** BEGIN GIVEN INFORMATION **

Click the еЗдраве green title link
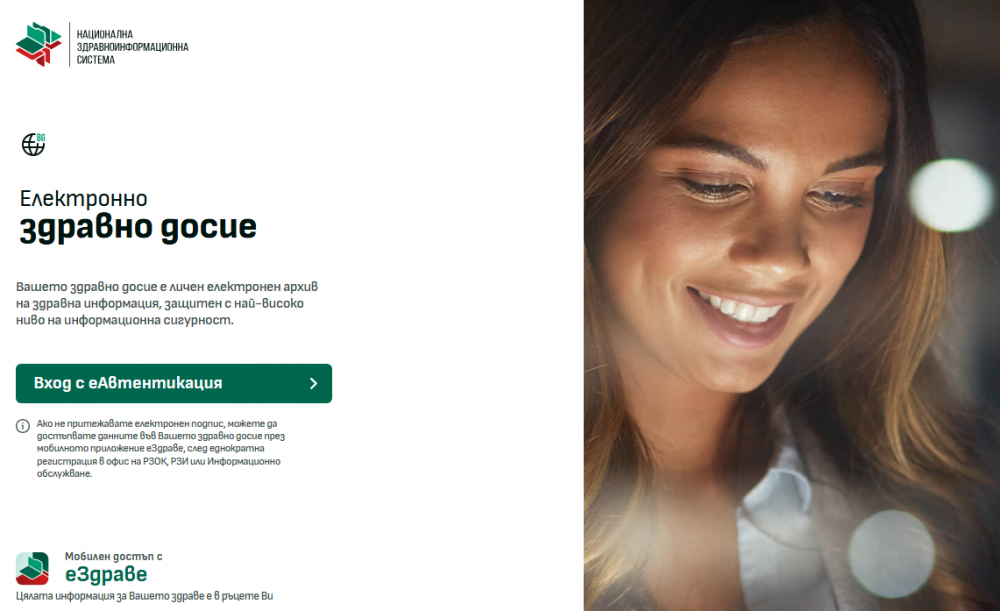This screenshot has width=1000, height=611. 106,574
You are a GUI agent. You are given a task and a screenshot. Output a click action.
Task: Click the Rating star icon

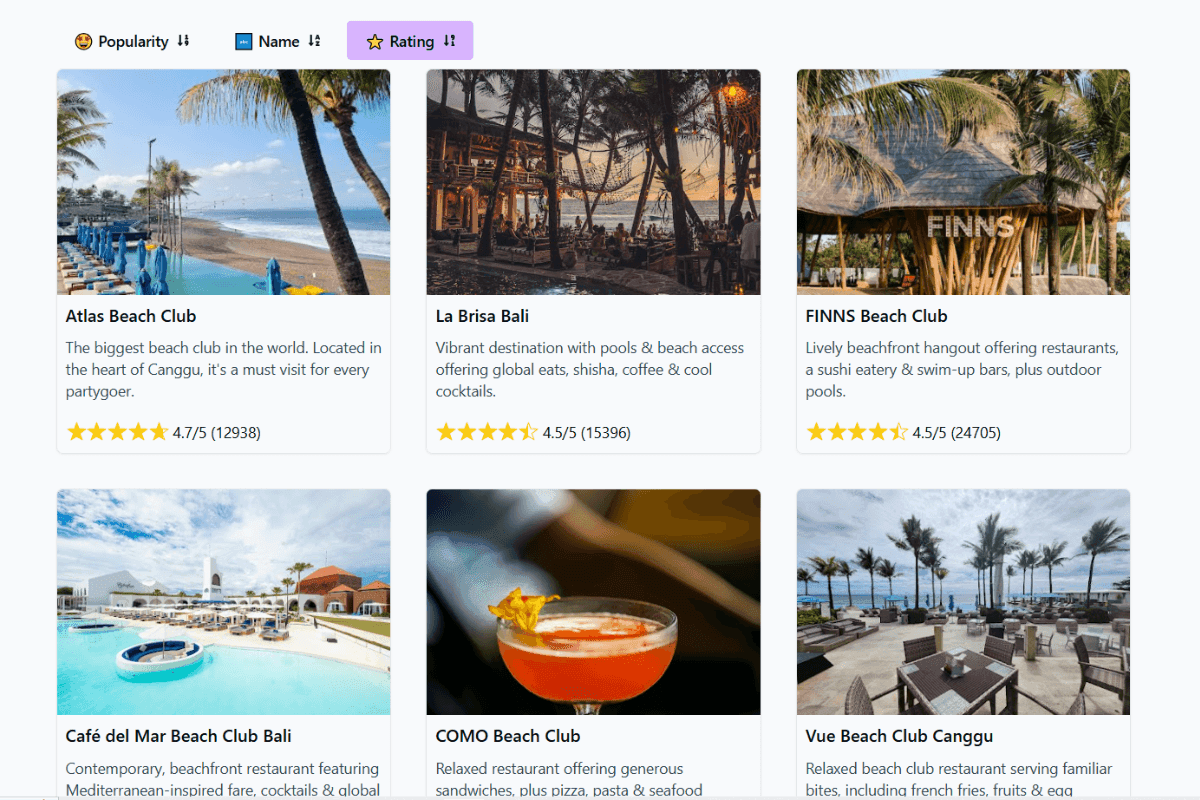tap(375, 41)
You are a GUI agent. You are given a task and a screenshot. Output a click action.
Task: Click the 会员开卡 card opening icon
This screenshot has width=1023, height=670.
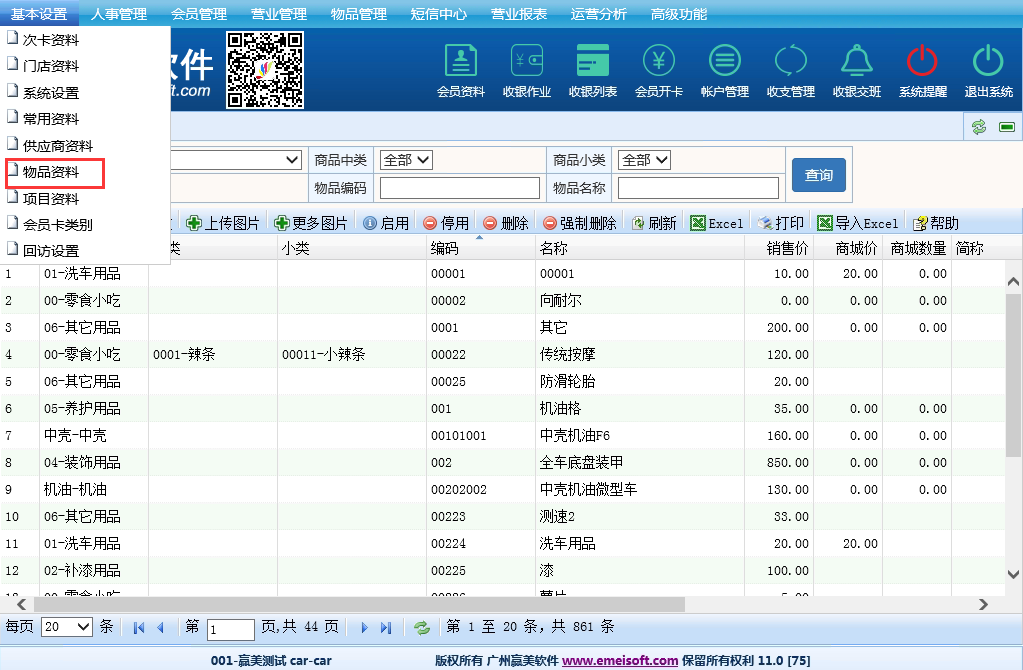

** END GIVEN INFORMATION **

**WHAT THIS TASK INVOLVES:** Copy all the records above line for line, with no changes, and leave out the pictures.

**CORRECT OUTPUT:**
Click the еЗдраве green title link
This screenshot has width=1000, height=611. 106,574
You are a GUI agent. You are given a task and a screenshot. Output a click action.
Task: Click the Rating star icon

tap(375, 41)
You are a GUI agent. You are given a task and a screenshot. Output a click action.
Task: Click the 会员开卡 card opening icon
This screenshot has width=1023, height=670.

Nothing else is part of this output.